Good Luck is a generative visual artwork developed from a seven-month search for housing in Berlin, during which I relied on temporary stays with friends. While grounded in personal experience, the work uses this situation as a point of entry into an increasingly shared condition shaped by platform-mediated housing systems.
Drawing from user-generated flatshare listings and rejection messages, the work reconfigures fragments of these encounters into visual structures that continuously accumulate and deteriorate. It adopts a generative and pixelated visual language not simply to reference the digital sphere, but to mirror the way housing platforms abstract individuals into compressed metrics.
The video opens with pixelated mosaic elements assembling into an online flatshare listing. Filters such as location, room type, size, and rent structure the interface. Listings repeatedly assemble on screen before being abruptly interrupted by red flashes signalling rejection. New listing layer over the previous ones, stacking and partially overwriting text and image fragments. As the sequence continues, progression is continually deferred, mirroring the escalation of anxiety and exhaustion produced by ongoing refusal.
Over time, fragments from separate listings begin to align, briefly forming the outline of a ‘home’ composed of disparate sources, before collapsing into isolated terms and recurring numbers.
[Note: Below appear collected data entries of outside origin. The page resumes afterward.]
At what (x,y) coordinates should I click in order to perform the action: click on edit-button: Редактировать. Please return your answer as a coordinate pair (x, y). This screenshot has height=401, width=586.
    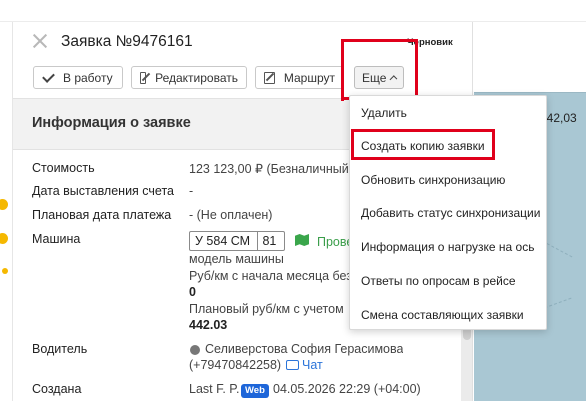
    Looking at the image, I should click on (189, 78).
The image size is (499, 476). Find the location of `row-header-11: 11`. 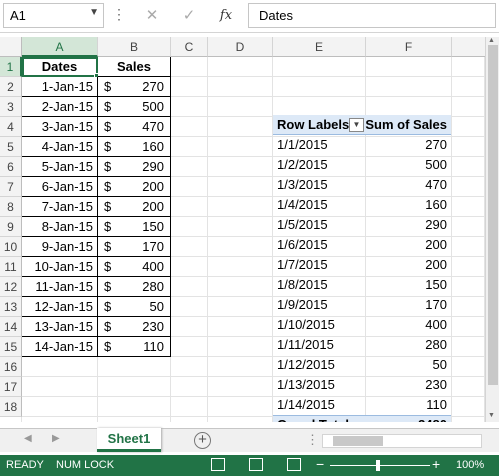

row-header-11: 11 is located at coordinates (11, 267).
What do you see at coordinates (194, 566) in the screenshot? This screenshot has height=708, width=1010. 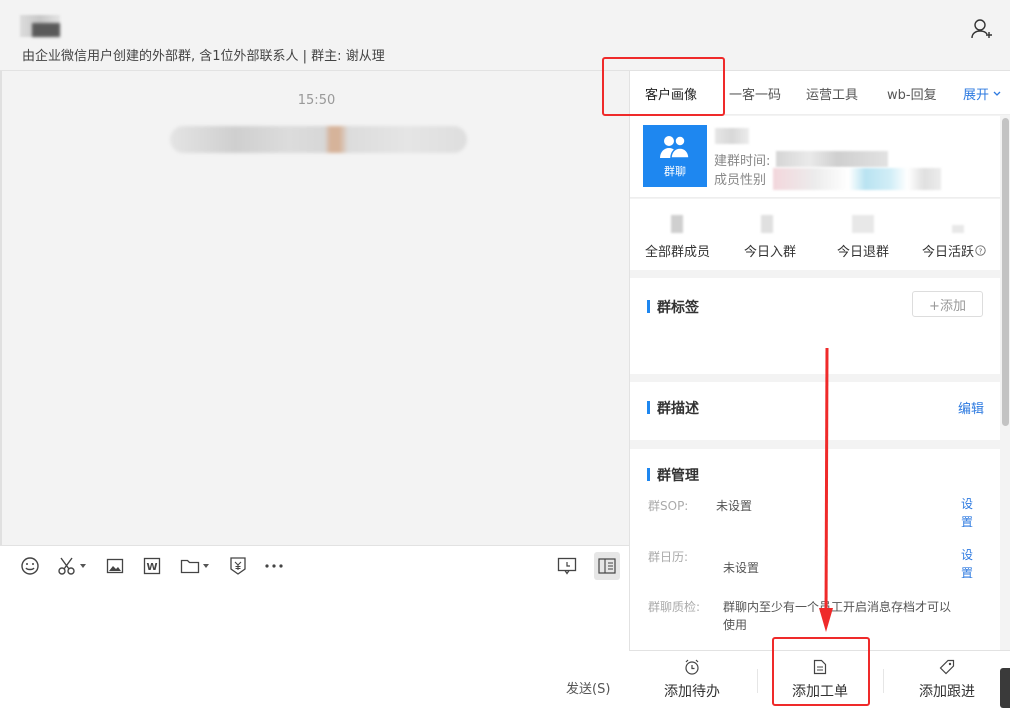 I see `folder-icon` at bounding box center [194, 566].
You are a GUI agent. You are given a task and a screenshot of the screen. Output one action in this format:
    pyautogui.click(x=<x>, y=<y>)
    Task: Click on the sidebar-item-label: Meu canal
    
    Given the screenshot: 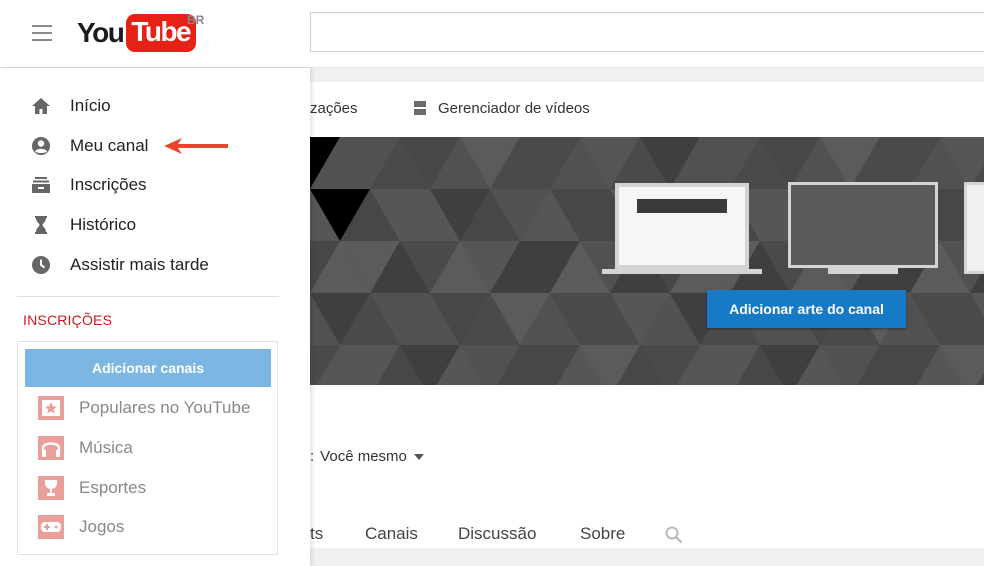 What is the action you would take?
    pyautogui.click(x=110, y=146)
    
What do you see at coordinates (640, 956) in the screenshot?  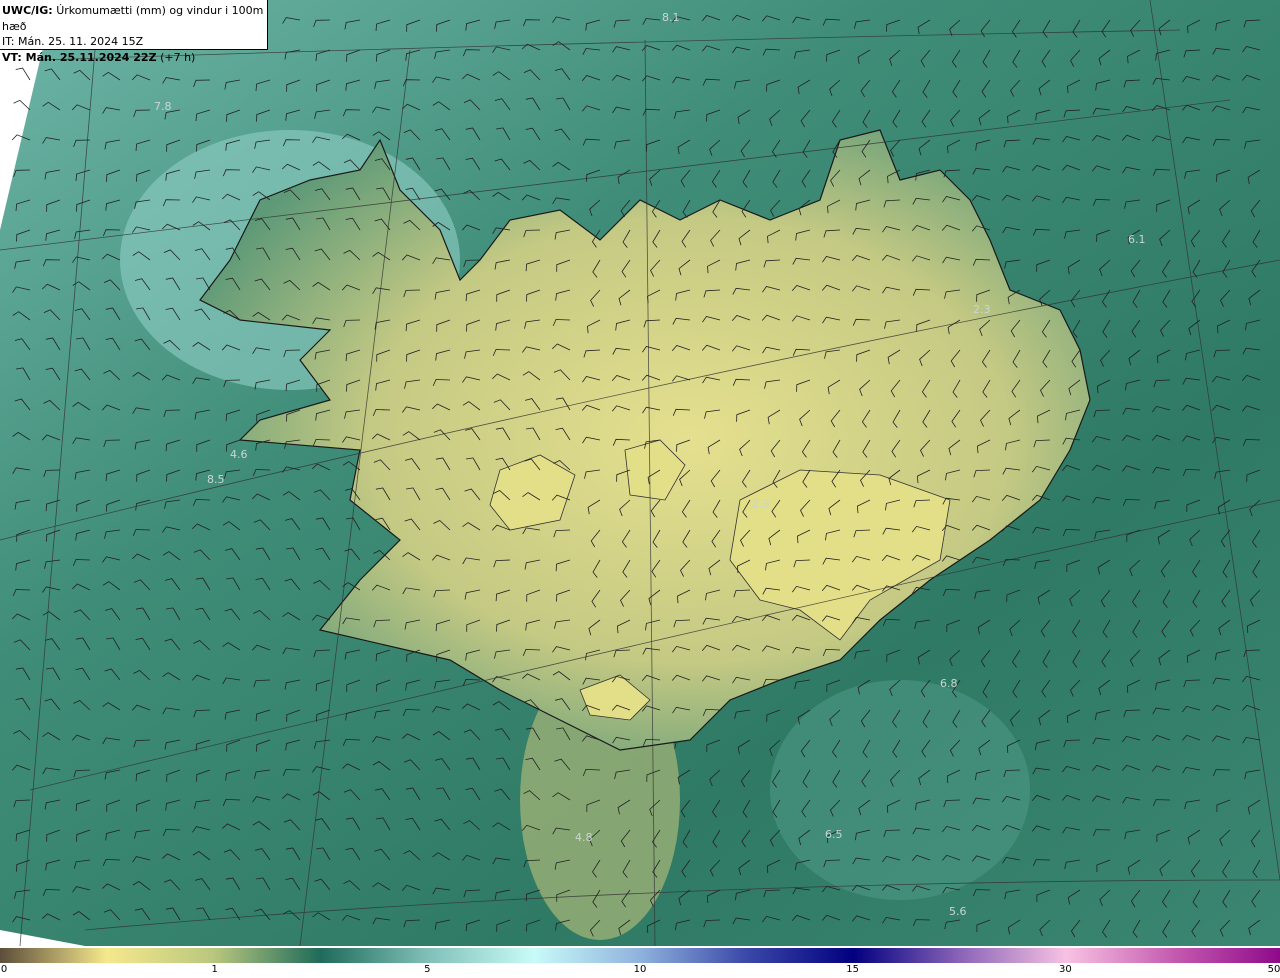 I see `colorbar` at bounding box center [640, 956].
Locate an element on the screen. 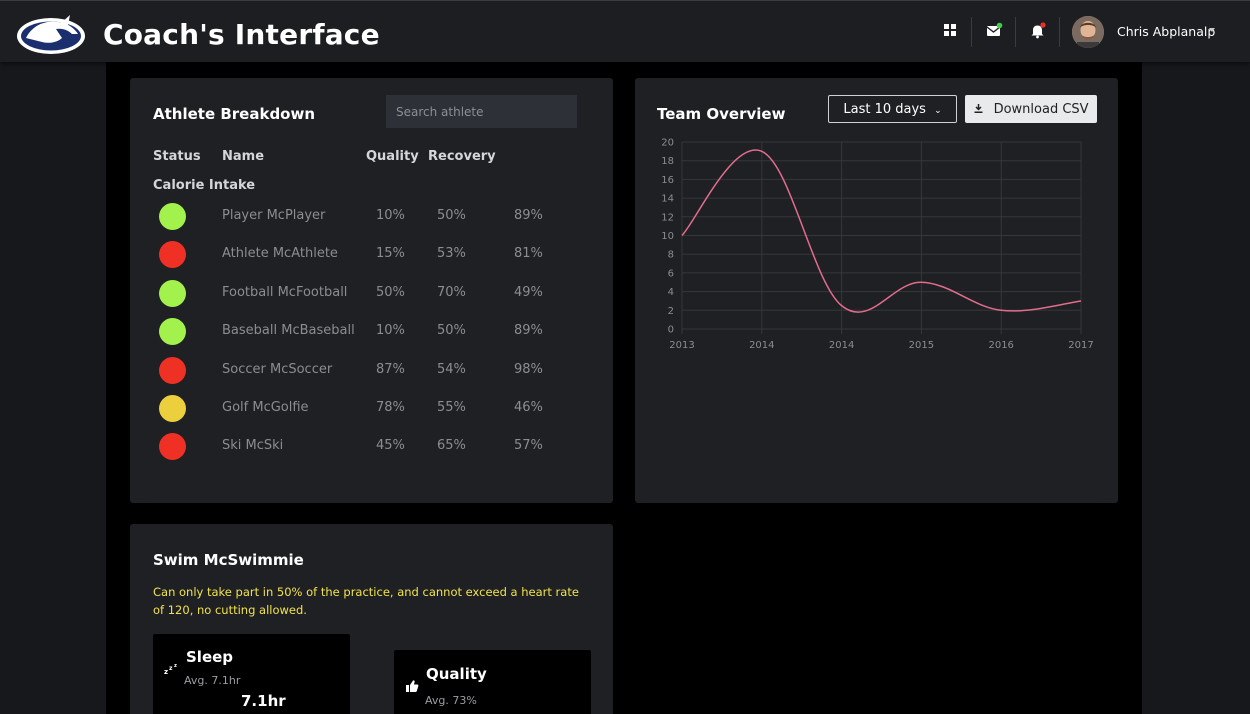 The image size is (1250, 714). sleep-metric-value: 7.1hr is located at coordinates (264, 701).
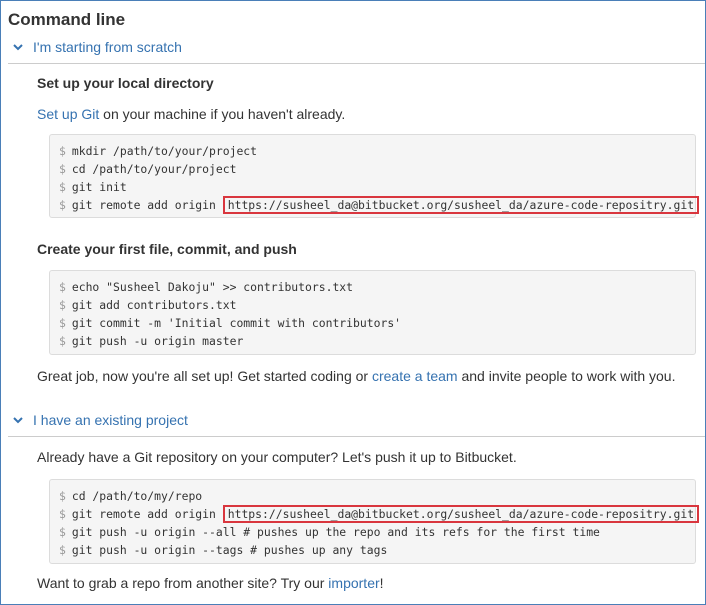  I want to click on code-line: $ git init, so click(93, 187).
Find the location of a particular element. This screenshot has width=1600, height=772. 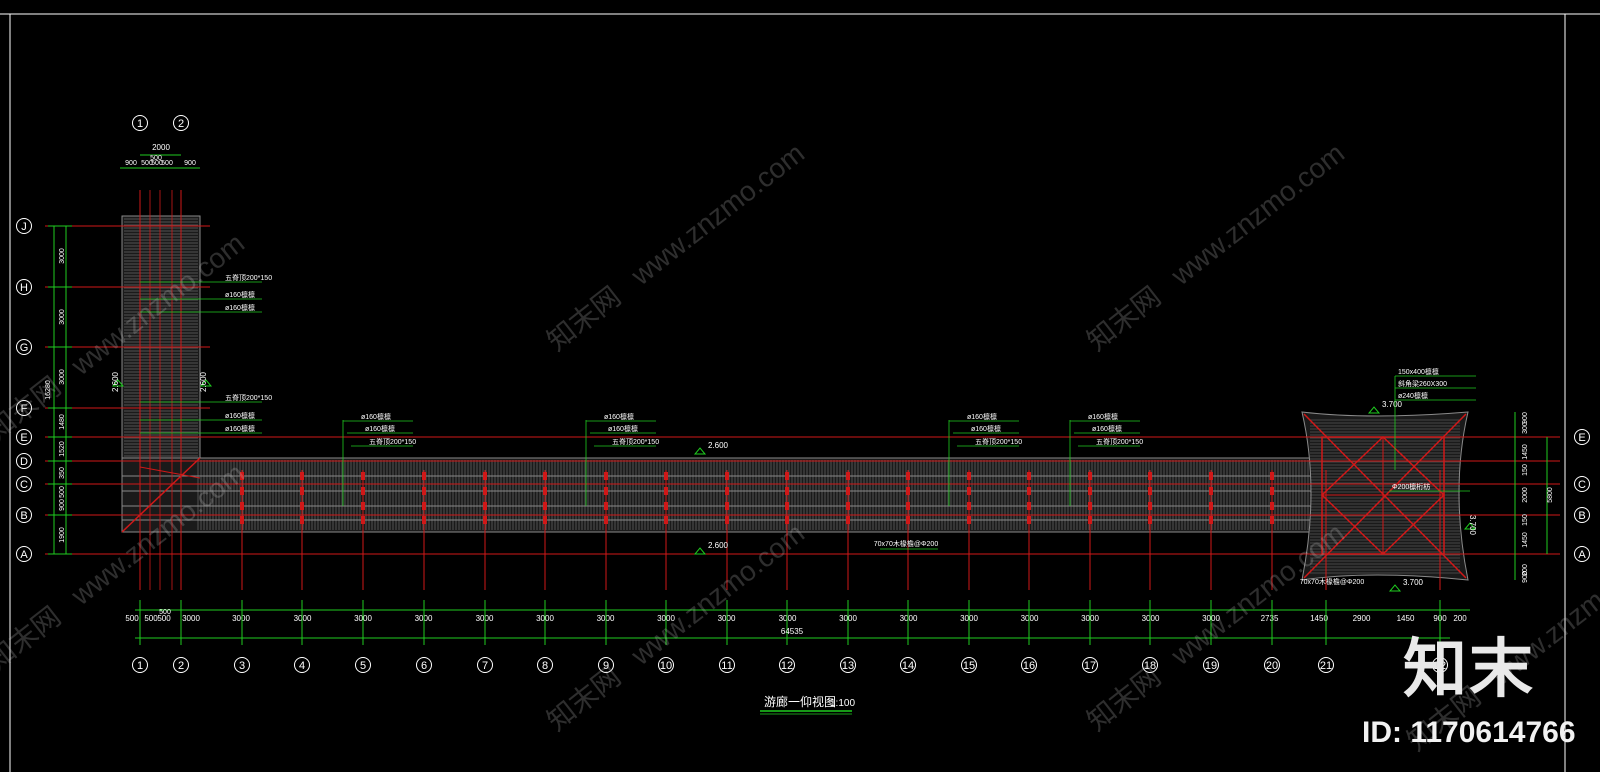

brand-logo: 知末 is located at coordinates (1469, 670).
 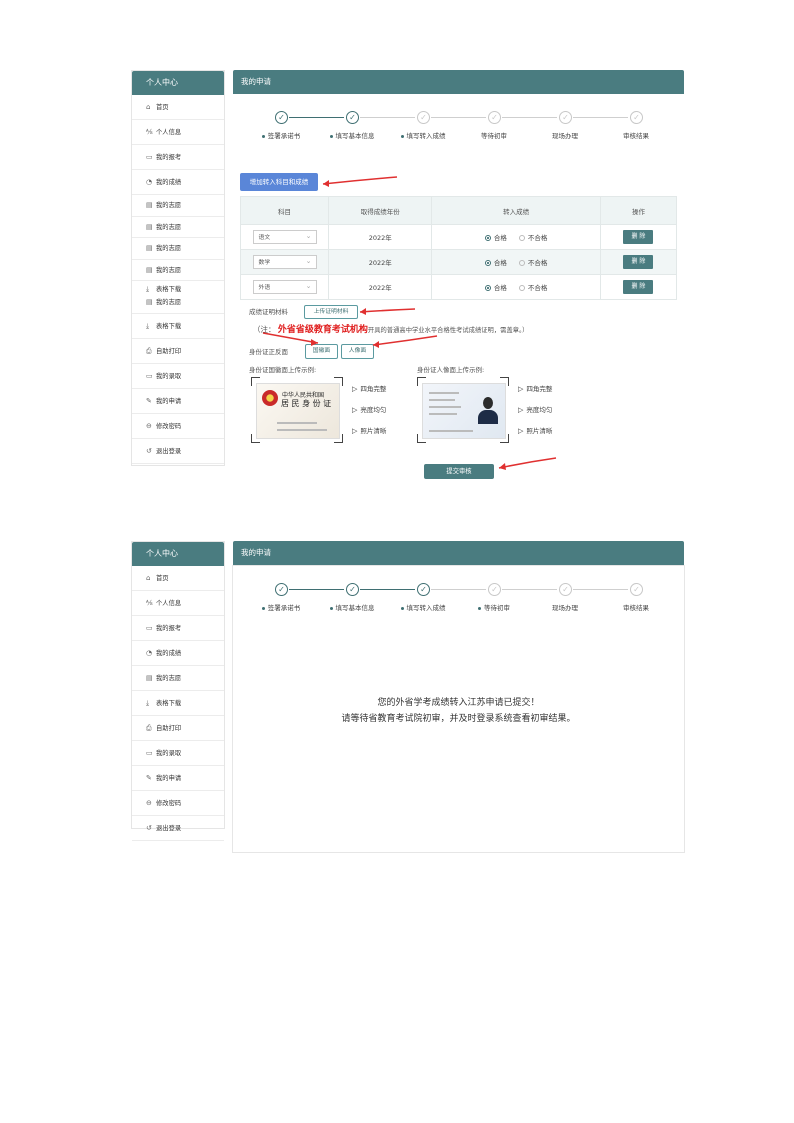 I want to click on page-title-bar: 我的申请, so click(x=458, y=553).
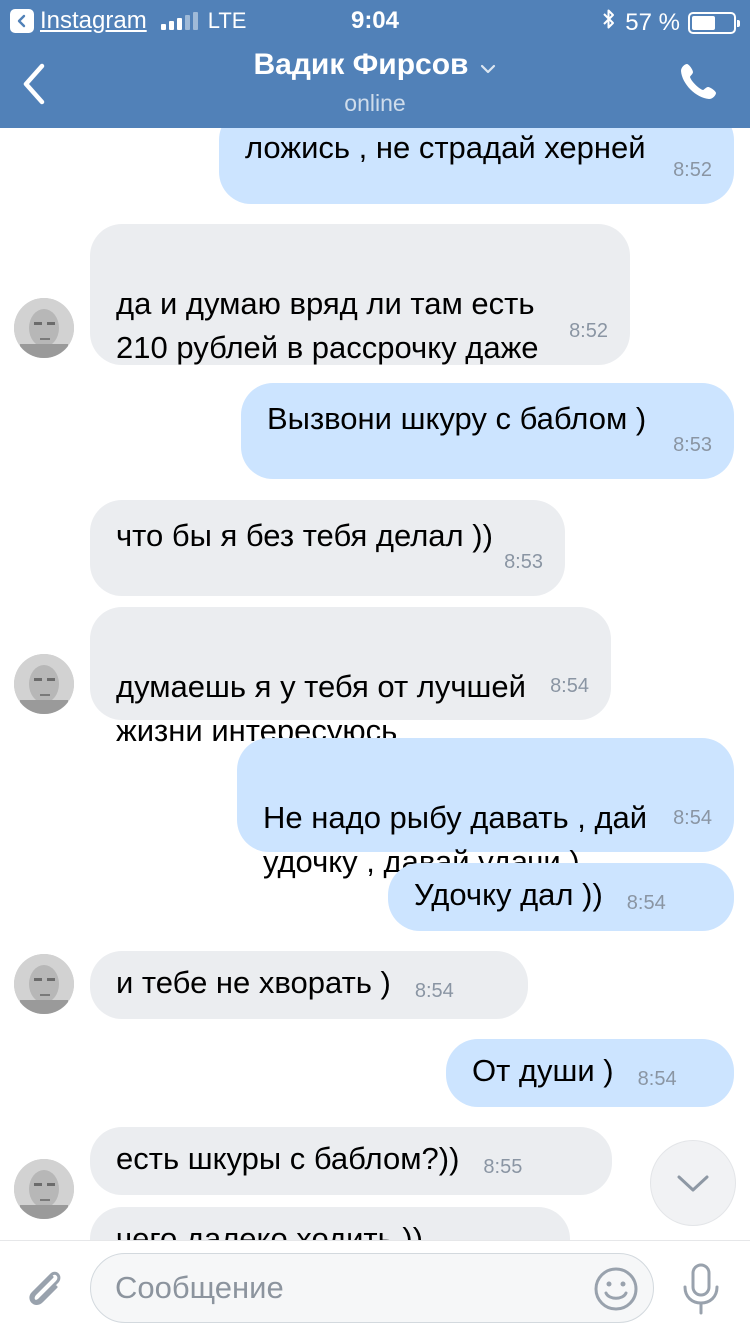 The image size is (750, 1334). Describe the element at coordinates (304, 536) in the screenshot. I see `message-text: что бы я без тебя делал ))` at that location.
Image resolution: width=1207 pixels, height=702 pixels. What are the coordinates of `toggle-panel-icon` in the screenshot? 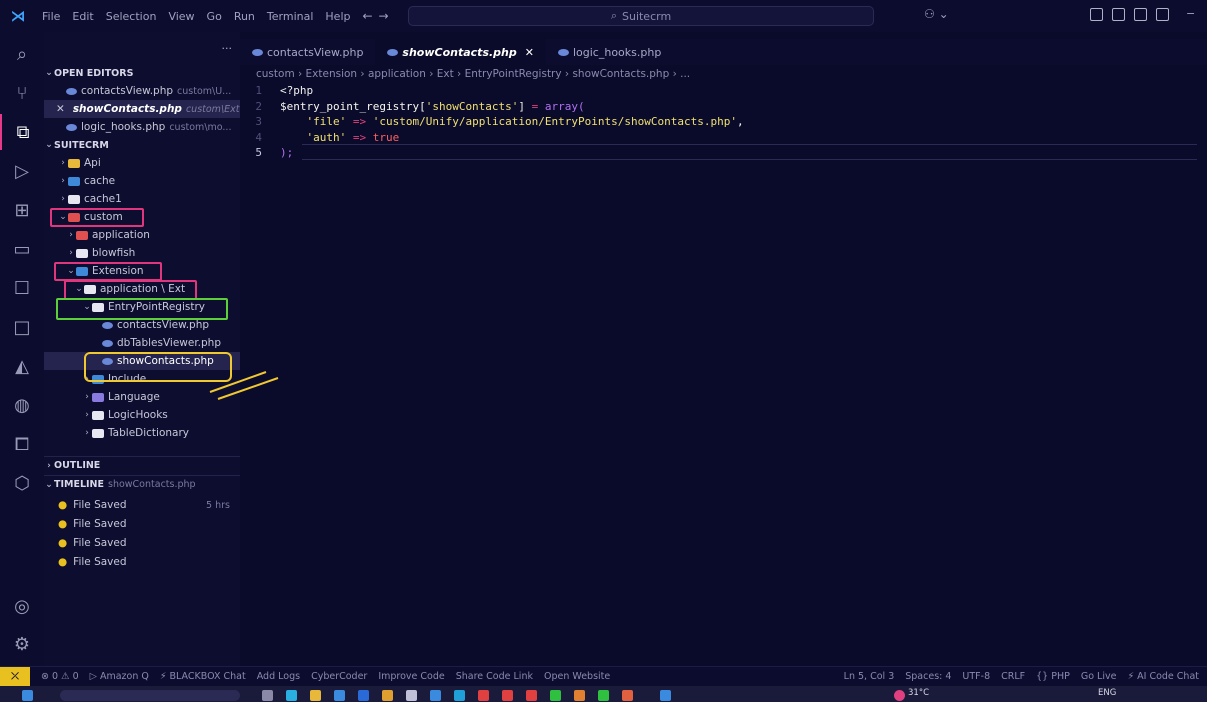 It's located at (1140, 14).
In the final moments, the phrase “Good luck” repeats until it collapses into noise.
By translating bureaucratic refusal into visual fragmentation, Good Luck examines how online housing systems normalise exhaustion through repetition and largely invisible digital labour. Rather than offering resolution, it raises questions about how anonymity, interface-mediated distance, and algorithmic sorting reshape agency and belonging within contemporary housing searches.